Nova Scotia

Preston area residents getting help to clarify land titles

The provincial government is working with lawyers and surveyors to help people in the Preston area get clear ownership of the land their families have lived on for generations.

Law and land surveyor associations in Nova Scotia offering their services to residents for free

Elaine Cain's family has paid taxes on a empty lot in North Preston for years, but has never held the deed. (Courtesy of NSCC)

People who live in the Preston area, outside of Halifax, are happy the government is working to help them get clear ownership of the land their families have lived on for generations.

Elaine Cain's family has paid taxes on a empty lot in North Preston for years, but has never held the deed. Two years ago she renewed her fight to obtain the land's title. 

"It's a family homestead," said Cain. "Everyone wants something that they can call home."

Under a pilot project, the Nova Scotia is hoping to clarify who owns what land in the communities of North Preston, East Preston and Cherry Brook.

Cain is "ecstatic" she'll now be able to access free legal advice.

"It's been a long time coming and a lot of people in the community have been patient but it's been a long time," said Cain. "I think everybody will be happy that the Barrister's Society has stepped in and helped."

Cain said she plans to build a home and café on the property, fulfilling a life-long dream of hers. 

The province will work with the Association of Nova Scotia Land Surveyors and the Nova Scotia Barristers' Society on this project. Both groups are offering their services to residents free of charge.

A community group in the historically black community of North Preston has been pressuring the government to fix the problem with land titles.

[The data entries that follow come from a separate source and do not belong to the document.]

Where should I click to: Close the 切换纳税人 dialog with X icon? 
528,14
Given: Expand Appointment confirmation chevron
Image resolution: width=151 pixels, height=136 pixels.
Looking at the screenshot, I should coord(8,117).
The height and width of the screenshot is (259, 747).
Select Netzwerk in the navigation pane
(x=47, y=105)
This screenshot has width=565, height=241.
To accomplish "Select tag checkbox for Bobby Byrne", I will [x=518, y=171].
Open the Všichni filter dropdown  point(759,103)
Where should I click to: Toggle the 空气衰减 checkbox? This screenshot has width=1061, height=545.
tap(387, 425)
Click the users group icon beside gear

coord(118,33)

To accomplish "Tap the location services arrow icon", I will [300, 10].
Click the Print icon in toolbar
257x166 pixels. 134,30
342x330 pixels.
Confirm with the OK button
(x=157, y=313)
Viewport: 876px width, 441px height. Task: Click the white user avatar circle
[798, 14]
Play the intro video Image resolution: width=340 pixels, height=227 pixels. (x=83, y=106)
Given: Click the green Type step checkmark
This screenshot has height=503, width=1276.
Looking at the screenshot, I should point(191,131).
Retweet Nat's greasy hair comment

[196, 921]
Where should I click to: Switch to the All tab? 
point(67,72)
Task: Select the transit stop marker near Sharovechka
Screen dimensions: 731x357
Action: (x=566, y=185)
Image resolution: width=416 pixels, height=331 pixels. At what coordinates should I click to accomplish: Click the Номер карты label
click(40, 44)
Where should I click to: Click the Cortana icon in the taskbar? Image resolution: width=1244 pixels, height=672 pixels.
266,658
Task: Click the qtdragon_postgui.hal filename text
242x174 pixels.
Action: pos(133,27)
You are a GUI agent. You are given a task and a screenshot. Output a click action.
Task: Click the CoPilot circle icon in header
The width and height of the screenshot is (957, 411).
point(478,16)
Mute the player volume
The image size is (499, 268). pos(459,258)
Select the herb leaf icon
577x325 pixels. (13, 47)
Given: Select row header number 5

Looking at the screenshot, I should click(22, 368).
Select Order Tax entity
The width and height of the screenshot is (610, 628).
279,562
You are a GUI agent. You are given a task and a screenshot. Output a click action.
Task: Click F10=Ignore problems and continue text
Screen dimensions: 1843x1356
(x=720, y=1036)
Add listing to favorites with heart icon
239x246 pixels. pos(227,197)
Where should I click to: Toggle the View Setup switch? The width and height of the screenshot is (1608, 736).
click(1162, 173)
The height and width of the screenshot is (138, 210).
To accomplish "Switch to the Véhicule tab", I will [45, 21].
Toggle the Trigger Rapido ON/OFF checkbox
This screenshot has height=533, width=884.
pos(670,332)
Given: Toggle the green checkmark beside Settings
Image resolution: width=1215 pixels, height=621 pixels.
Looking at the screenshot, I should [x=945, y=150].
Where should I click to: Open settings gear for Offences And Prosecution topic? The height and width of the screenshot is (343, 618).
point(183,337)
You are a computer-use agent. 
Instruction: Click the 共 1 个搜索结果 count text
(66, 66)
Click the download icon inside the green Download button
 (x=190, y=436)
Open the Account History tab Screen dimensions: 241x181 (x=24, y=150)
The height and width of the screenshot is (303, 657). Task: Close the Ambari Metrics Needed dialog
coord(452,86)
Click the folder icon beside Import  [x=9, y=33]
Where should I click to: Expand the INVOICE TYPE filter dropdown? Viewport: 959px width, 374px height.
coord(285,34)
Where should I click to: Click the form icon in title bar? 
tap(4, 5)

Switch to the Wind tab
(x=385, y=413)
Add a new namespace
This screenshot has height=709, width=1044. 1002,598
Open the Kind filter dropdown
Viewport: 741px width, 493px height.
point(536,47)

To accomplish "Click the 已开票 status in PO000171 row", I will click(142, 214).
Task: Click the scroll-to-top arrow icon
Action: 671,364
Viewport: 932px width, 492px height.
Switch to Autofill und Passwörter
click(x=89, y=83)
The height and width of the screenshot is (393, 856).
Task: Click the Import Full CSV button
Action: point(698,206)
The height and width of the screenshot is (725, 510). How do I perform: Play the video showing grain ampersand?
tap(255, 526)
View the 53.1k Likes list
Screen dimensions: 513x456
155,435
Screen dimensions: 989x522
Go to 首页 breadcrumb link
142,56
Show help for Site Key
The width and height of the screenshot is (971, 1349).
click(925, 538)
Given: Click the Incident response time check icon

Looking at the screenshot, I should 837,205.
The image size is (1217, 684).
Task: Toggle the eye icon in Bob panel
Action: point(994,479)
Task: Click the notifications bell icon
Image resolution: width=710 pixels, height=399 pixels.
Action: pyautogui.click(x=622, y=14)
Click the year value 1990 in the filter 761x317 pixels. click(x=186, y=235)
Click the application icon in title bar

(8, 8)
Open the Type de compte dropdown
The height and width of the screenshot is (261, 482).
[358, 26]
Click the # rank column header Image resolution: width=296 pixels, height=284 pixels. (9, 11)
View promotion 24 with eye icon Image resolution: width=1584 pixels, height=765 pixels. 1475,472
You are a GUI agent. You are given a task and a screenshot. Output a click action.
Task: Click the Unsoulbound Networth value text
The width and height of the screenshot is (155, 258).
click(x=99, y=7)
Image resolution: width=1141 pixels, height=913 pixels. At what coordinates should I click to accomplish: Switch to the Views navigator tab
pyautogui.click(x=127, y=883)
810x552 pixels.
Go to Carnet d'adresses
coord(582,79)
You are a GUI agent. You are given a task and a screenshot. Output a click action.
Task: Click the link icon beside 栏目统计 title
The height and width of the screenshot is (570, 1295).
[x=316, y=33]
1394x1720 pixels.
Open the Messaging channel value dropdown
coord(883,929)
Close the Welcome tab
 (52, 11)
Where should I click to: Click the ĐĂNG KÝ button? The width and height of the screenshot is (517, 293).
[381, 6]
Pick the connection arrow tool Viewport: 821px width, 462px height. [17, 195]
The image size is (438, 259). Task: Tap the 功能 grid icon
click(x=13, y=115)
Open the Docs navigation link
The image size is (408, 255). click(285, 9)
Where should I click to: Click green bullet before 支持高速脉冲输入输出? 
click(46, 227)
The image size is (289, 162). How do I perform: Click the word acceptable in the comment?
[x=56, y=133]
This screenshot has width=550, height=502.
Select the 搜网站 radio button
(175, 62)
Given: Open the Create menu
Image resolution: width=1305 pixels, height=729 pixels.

'It's a difficult process at any time'

The Department of Natural Resources is also hiring a law student who will act as an outreach worker to help people in each community get clear title to their land.

"It's a difficult process at any time. You're talking about title searches, you're talking about working in registries and all that sort of stuff, so this individual will be doing that on behalf of the community," said Natural Resources Minister Lloyd Hines.

The law student is expected to start work in April.

Ownership hard to prove

The Nova Scotia Land Registry is also supporting the project and working closely with the department on the project.

Determining exactly who owns what parcels of land can be extremely difficult.

In the early 1800s, the government provided land lots in North Preston to Black Loyalists, but not legal deeds to the properties.

Through the years, many of those lands were then passed on to family members.

So far, 30 people have applied for clear land title, according to a news release from the province. 

Lawyers and surveyors offer help

Hines said he hopes this initiative clears up confusion about boundaries and land ownership.

He said when a person has clear ownership of a property, they can pass that land on to their family, put the land up as collateral for a loan and access provincial housing assistance.

"Knowing that you're in the property, living in a property, on a farm or your home that will truly be your home once you get the legal certification — I'm sure that's going to bring a great satisfaction," said Hines.

Pilot project could expand

If the pilot project is successful, Hines said the program could be adopted to other parts of the province where land titles are still in question.

"We'll see how well we get along here, see what lessons we learn and get on with straightening it out," he said.